Graphene Helps Catch Light Quanta

September 11, 2017

Top view of the PC structure overlaid with the mode profile. Credit: ICFO*.

Considerable interest in new single-photon detector technologies has been scaling in this past decade. Nowadays, quantum optics and quantum information applications are, among others, one of the main precursors for the accelerated development of single-photon detectors. Capable of sensing an increase in temperature of an individual absorbed photon, they can be used to help us study and understand, for example, galaxy formation through the cosmic infrared background, observe entanglement of superconducting qubits or improve quantum key distribution methods for ultra-secure communications.

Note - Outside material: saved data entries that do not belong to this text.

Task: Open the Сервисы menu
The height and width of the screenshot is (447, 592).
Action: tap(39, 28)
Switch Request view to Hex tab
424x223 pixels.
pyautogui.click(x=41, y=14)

Current detectors are efficient at detecting incoming photons that have relatively high energies, but their sensitivity drastically decreases for low frequency, low energy photons. In recent years, graphene has shown to be an exceptionally efficient photo-detector for a wide range of the electromagnetic spectrum, enabling new types of applications for this field. Thus, in a recent paper published in the journal Physical Review Applied, and highlighted in APS Physics, ICFO researcher and group leader Prof. Dmitri Efetov, in collaboration with researchers from Harvard University [Prof. Philip Kim], MIT, Raytheon BBN Technologies and Pohang University of Science and Technology, have proposed the use of graphene-based Josephson junctions (GJJs) to detect single photons in a wide electromagnetic spectrum, ranging from the visible down to the low end of radio frequencies, in the gigahertz range...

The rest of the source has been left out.